WORK INSTRUCTION: Read through the entries below and return each line with the word "computer".

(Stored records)
***

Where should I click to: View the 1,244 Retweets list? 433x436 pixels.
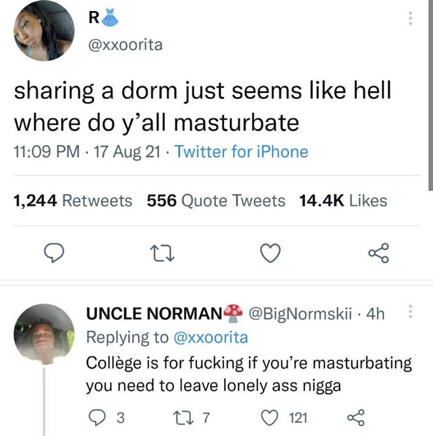click(73, 201)
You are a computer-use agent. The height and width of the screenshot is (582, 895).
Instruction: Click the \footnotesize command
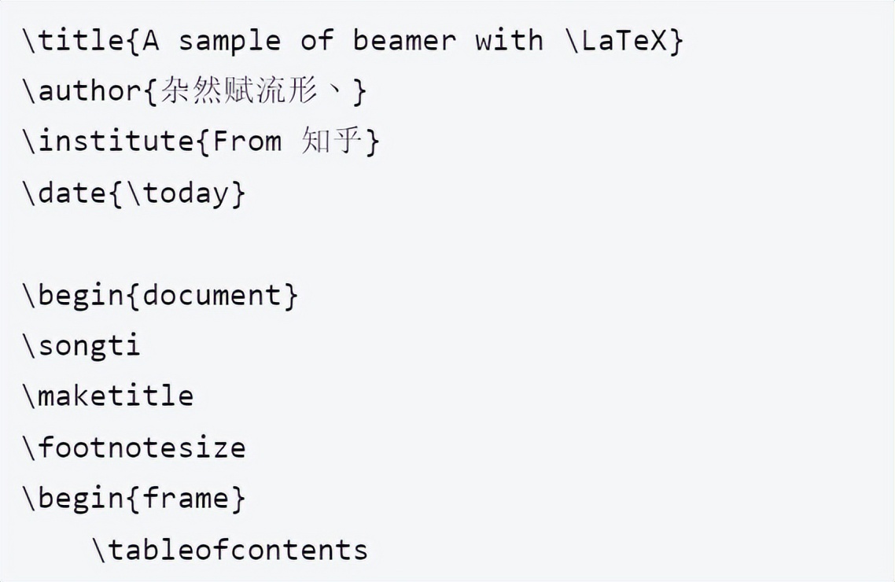134,448
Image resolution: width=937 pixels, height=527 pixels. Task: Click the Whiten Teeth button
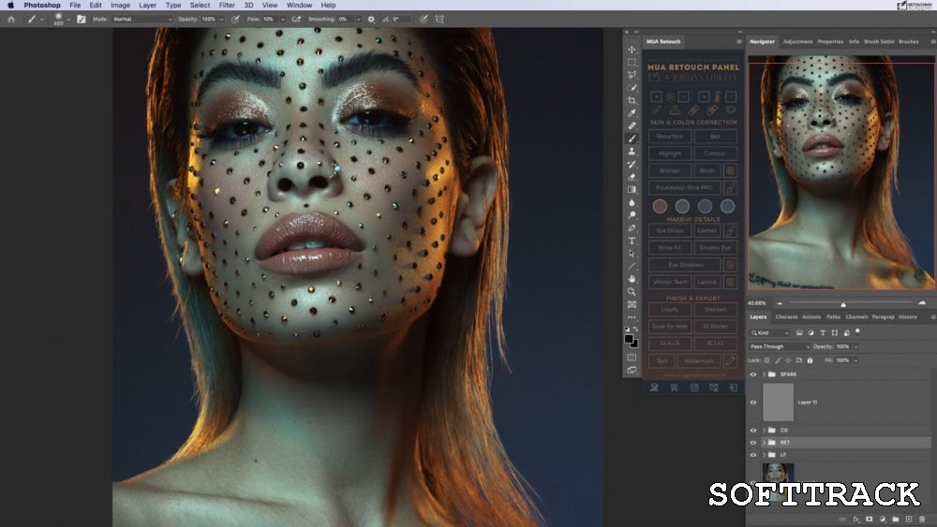click(670, 282)
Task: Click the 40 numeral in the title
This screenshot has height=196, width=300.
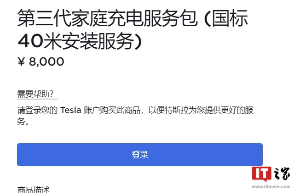Action: coord(30,41)
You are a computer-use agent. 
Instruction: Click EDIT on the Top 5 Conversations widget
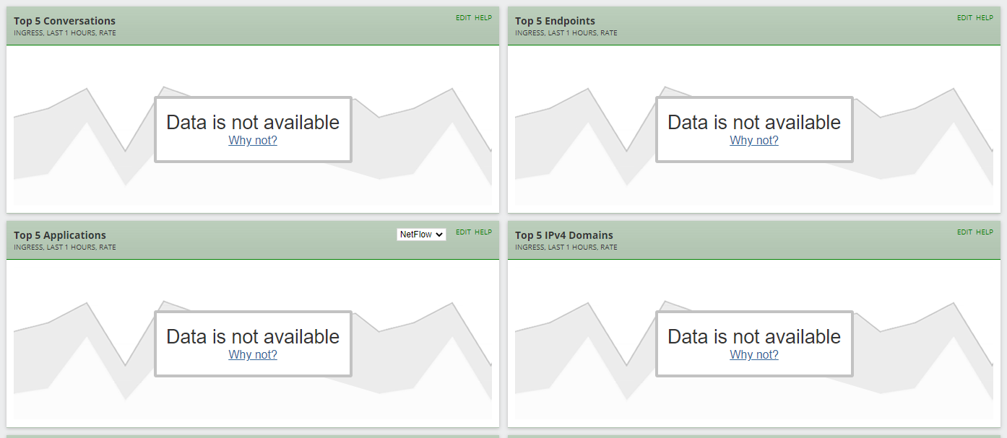click(x=462, y=17)
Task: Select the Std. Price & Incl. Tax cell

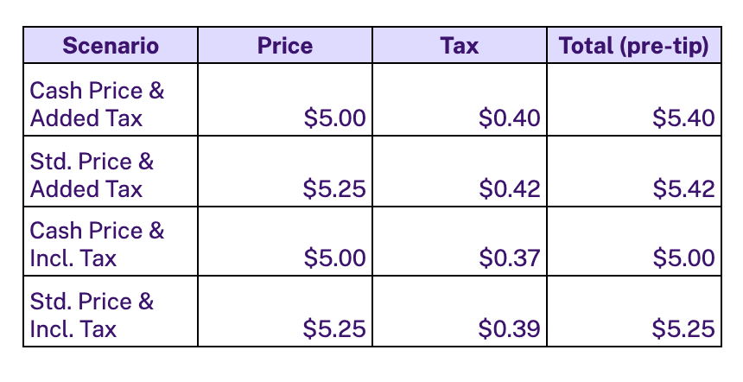Action: [111, 311]
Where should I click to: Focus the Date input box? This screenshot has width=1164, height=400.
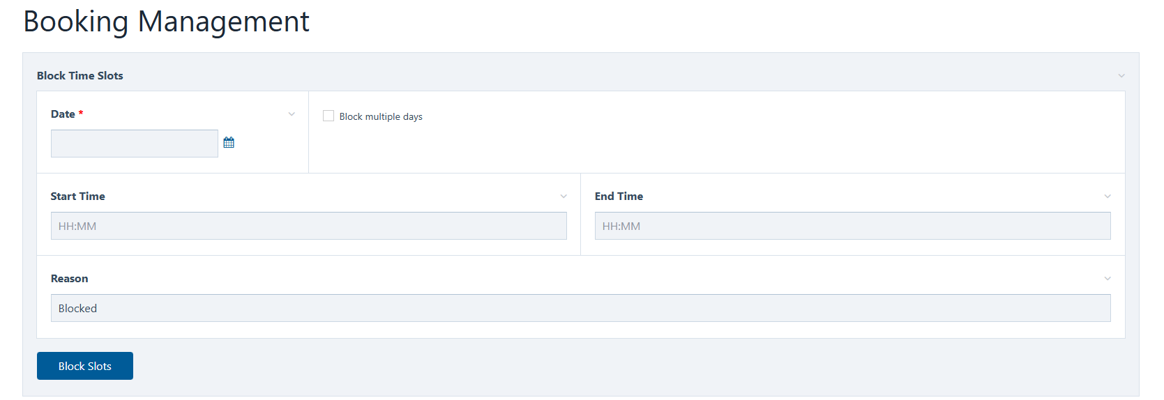pyautogui.click(x=135, y=144)
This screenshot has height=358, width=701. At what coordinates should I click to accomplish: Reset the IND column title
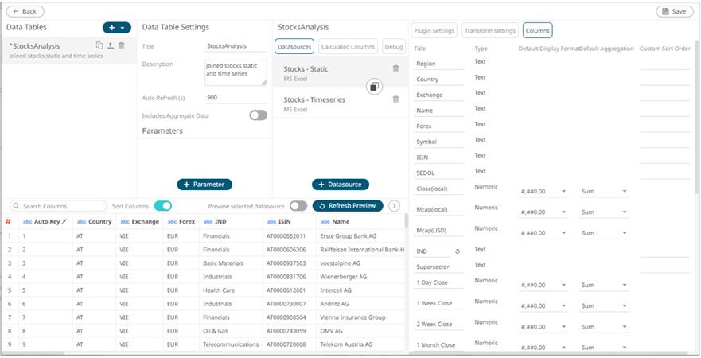[458, 251]
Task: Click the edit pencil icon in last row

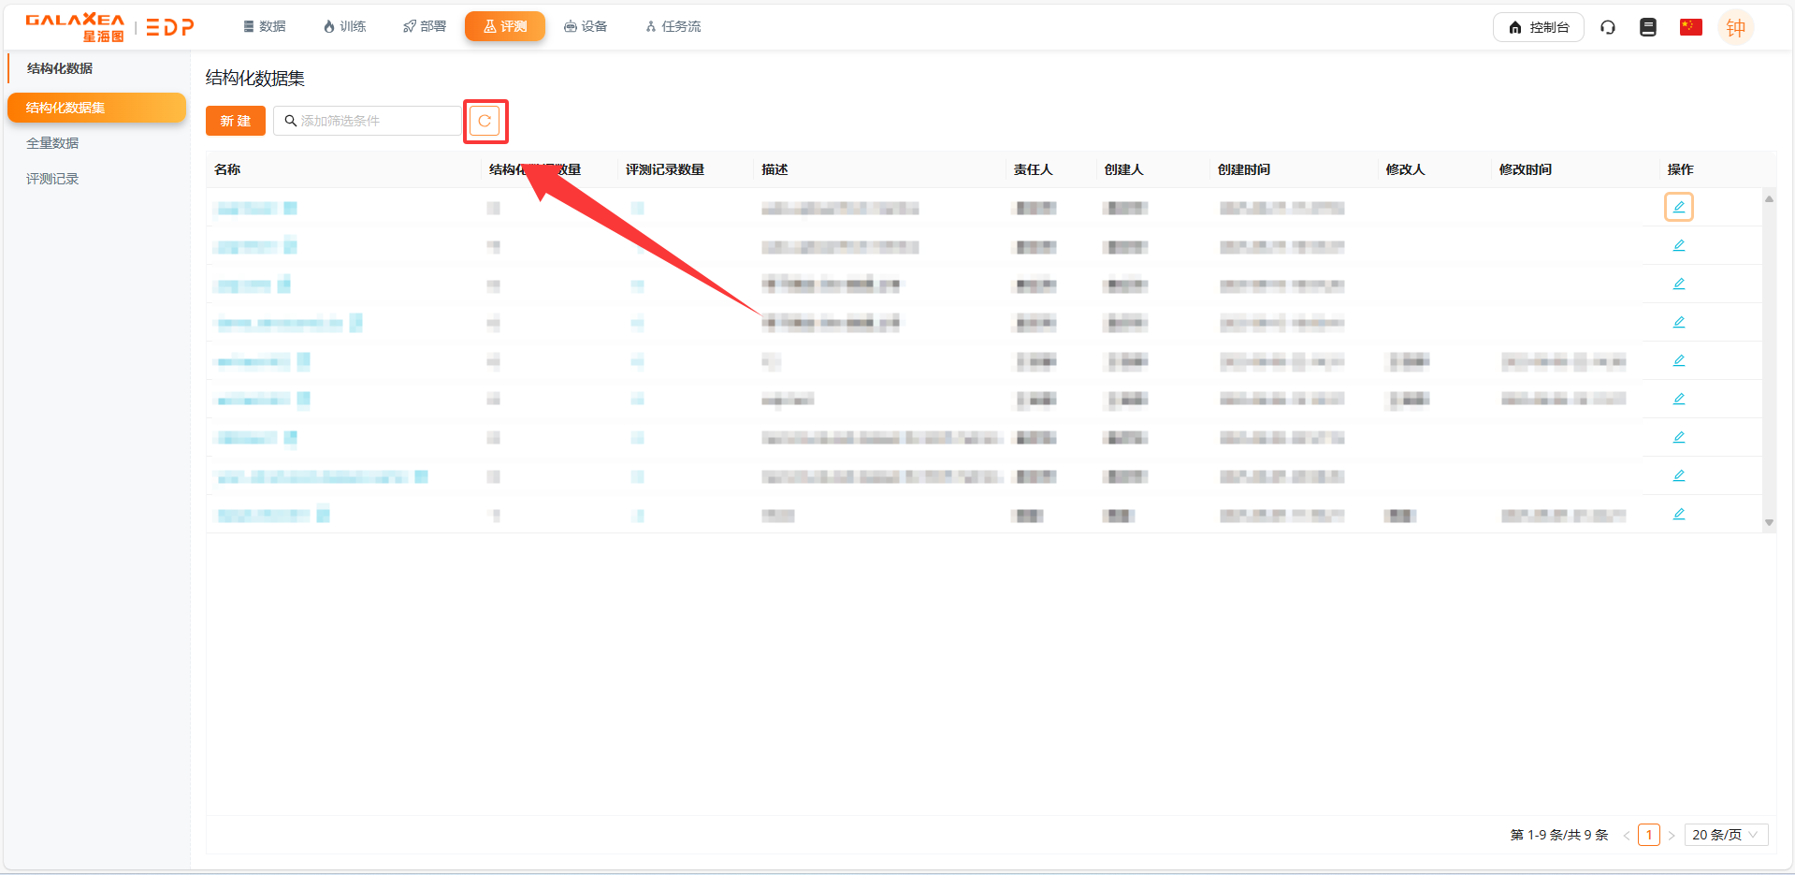Action: pyautogui.click(x=1678, y=514)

***

OUTPUT FOR THIS TASK:
You are a computer-use agent. The height and width of the screenshot is (582, 895).
You are a computer-use agent. 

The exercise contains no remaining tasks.